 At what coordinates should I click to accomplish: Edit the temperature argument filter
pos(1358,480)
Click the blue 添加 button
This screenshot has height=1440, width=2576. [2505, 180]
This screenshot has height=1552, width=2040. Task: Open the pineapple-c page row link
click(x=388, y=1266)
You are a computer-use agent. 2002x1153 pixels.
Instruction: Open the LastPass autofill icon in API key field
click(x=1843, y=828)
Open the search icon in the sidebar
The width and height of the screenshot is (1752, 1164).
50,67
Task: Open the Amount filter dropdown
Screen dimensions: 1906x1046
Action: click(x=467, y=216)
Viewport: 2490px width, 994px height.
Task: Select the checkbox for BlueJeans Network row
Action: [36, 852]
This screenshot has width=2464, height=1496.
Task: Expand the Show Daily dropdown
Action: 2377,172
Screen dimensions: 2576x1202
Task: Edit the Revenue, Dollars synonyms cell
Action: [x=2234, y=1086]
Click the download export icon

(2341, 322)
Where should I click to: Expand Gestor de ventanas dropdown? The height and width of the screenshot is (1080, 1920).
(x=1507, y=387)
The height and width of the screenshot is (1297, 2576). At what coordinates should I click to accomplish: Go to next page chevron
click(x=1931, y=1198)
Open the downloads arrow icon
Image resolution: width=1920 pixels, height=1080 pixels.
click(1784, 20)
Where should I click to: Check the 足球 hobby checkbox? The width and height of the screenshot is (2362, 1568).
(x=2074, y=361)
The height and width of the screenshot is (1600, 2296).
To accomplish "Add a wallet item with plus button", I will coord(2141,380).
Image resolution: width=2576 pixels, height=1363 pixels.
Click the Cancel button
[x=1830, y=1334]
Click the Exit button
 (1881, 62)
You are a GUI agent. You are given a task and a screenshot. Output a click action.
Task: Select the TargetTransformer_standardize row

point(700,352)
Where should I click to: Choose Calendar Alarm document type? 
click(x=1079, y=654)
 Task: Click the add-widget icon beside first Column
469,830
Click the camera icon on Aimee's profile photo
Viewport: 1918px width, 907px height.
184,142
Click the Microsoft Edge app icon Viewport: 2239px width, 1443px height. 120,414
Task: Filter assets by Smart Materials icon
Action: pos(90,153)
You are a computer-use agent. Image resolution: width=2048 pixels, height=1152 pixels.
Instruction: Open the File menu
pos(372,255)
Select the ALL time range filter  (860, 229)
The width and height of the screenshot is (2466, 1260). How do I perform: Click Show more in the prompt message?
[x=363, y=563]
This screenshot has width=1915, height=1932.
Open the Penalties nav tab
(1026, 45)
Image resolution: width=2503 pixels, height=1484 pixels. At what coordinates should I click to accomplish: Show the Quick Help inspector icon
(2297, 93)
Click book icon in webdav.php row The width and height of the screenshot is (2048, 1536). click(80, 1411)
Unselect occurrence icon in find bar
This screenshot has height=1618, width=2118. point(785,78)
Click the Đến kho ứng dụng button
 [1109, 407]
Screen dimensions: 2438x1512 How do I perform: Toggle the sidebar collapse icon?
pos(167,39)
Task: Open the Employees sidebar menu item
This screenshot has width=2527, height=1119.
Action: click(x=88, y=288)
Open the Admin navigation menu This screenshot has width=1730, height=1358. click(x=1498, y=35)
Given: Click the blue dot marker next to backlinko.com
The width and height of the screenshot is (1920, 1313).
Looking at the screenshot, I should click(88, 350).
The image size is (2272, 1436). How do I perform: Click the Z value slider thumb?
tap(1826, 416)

TASK OBJECTIVE:
With every line intact, reproduce the listing verbatim.

EXERCISE ANSWER:
 At what coordinates should I click to accomplish: Edit the temperature argument filter
pos(1358,480)
Click the blue 添加 button
This screenshot has height=1440, width=2576. [2505, 180]
This screenshot has height=1552, width=2040. Task: Open the pineapple-c page row link
click(x=388, y=1266)
You are a computer-use agent. 2002x1153 pixels.
Instruction: Open the LastPass autofill icon in API key field
click(x=1843, y=828)
Open the search icon in the sidebar
The width and height of the screenshot is (1752, 1164).
50,67
Task: Open the Amount filter dropdown
Screen dimensions: 1906x1046
Action: click(x=467, y=216)
Viewport: 2490px width, 994px height.
Task: Select the checkbox for BlueJeans Network row
Action: [36, 852]
This screenshot has width=2464, height=1496.
Task: Expand the Show Daily dropdown
Action: 2377,172
Screen dimensions: 2576x1202
Task: Edit the Revenue, Dollars synonyms cell
Action: [x=2234, y=1086]
Click the download export icon

(2341, 322)
Where should I click to: Expand Gestor de ventanas dropdown? The height and width of the screenshot is (1080, 1920).
(x=1507, y=387)
The height and width of the screenshot is (1297, 2576). At what coordinates should I click to accomplish: Go to next page chevron
click(x=1931, y=1198)
Open the downloads arrow icon
Image resolution: width=1920 pixels, height=1080 pixels.
click(1784, 20)
Where should I click to: Check the 足球 hobby checkbox? The width and height of the screenshot is (2362, 1568).
(x=2074, y=361)
The height and width of the screenshot is (1600, 2296).
To accomplish "Add a wallet item with plus button", I will coord(2141,380).
Image resolution: width=2576 pixels, height=1363 pixels.
Click the Cancel button
[x=1830, y=1334]
Click the Exit button
 (1881, 62)
You are a GUI agent. You are given a task and a screenshot. Output a click action.
Task: Select the TargetTransformer_standardize row

point(700,352)
Where should I click to: Choose Calendar Alarm document type? 
click(x=1079, y=654)
 Task: Click the add-widget icon beside first Column
469,830
Click the camera icon on Aimee's profile photo
Viewport: 1918px width, 907px height.
184,142
Click the Microsoft Edge app icon Viewport: 2239px width, 1443px height. 120,414
Task: Filter assets by Smart Materials icon
Action: pos(90,153)
You are a computer-use agent. Image resolution: width=2048 pixels, height=1152 pixels.
Instruction: Open the File menu
pos(372,255)
Select the ALL time range filter  (860, 229)
The width and height of the screenshot is (2466, 1260). How do I perform: Click Show more in the prompt message?
[x=363, y=563]
This screenshot has width=1915, height=1932.
Open the Penalties nav tab
(1026, 45)
Image resolution: width=2503 pixels, height=1484 pixels. At what coordinates should I click to accomplish: Show the Quick Help inspector icon
(2297, 93)
Click book icon in webdav.php row The width and height of the screenshot is (2048, 1536). click(80, 1411)
Unselect occurrence icon in find bar
This screenshot has height=1618, width=2118. point(785,78)
Click the Đến kho ứng dụng button
 [1109, 407]
Screen dimensions: 2438x1512 How do I perform: Toggle the sidebar collapse icon?
pos(167,39)
Task: Open the Employees sidebar menu item
This screenshot has width=2527, height=1119.
Action: click(x=88, y=288)
Open the Admin navigation menu This screenshot has width=1730, height=1358. click(x=1498, y=35)
Given: Click the blue dot marker next to backlinko.com
The width and height of the screenshot is (1920, 1313).
Looking at the screenshot, I should click(88, 350).
The image size is (2272, 1436). How do I perform: Click the Z value slider thumb?
tap(1826, 416)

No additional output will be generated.